Far-right provocateur Jake Lang incited a protest in front of Gracie Mansion, home of New York City Mayor Zohran Mamdani.
Lang arrived with 20 followers during a demonstration called “Stop the Islamic Takeover of New York City” on March 7. This came at a time of heightened Islamophobia amid the Iran War and resistance to NYC’s first Muslim mayor.
The Upper East Side neighborhood stirred with turbulence. Over 100 counterprotesters quickly showed up. Fist fights ensued, eggs flew in the air and one of Lang’s followers sprayed mace at a crowd of counterprotesters.
Tensions peaked when two Islamic State group sympathizers threw homemade explosive devices into the crowd, which consisted of police officers and protestors. The two bombs did not detonate. Suspects Emir Balat and Ibrahim Kayumi were arrested. Both cited ISIS when speaking to investigators and were charged with providing material support to ISIS and attempting to use a weapon of mass destruction.
The harm the bombs could have caused is being rightfully deplored by the news media.
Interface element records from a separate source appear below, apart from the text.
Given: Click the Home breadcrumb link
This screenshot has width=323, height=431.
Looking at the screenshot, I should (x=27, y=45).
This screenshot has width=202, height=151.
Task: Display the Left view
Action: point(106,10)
The attempted bombings speak to a larger problem: deepening polarization within the country. Political violence, regardless of intent, is antithetical to democracy.
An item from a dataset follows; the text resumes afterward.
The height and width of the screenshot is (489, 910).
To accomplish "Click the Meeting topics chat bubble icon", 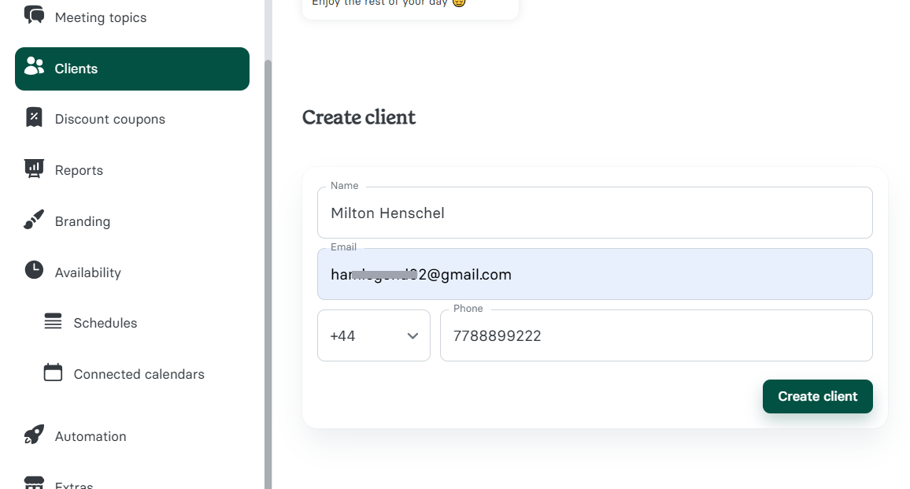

It’s important to hold this reality in mind while condemning the views espoused by far-right agitators like Lang. Lang is a pardoned Jan. 6 protester who attacked officers at the Capitol, threatened to burn a Quran and made Islamophobic comments during a vigil for Ayatollah Ali Khamenei a day before the Gracie Mansion protest.
Mamdani and his wife were not at Gracie Mansion during the protest.
“While I found this protest appalling, I will not waver in my belief that it should be allowed to happen,” Mamdani said while addressing the protest. “Ours is a free society, where the right to peaceful protest is sacred.” He also condemned the attempted bombers, calling the attacks a “heinous act of terrorism” and for Balat and Kayumi to be held “fully accountable.”
No evidence has linked Balat and Kayumi to a direct connection with ISIS despite their admissions to being inspired by the organization. They were not foreign operatives, but radicalized individuals who invoke terrorist organizations. This mirrors the homegrown white supremacists that Lang appeals to.
The danger underlying this event is that this kind of radicalism — a school of thought that insists the only way to be seen is through terror — has become prevalent. It’s as important as ever to remember violence and bigotry are not the natural responses to political differences.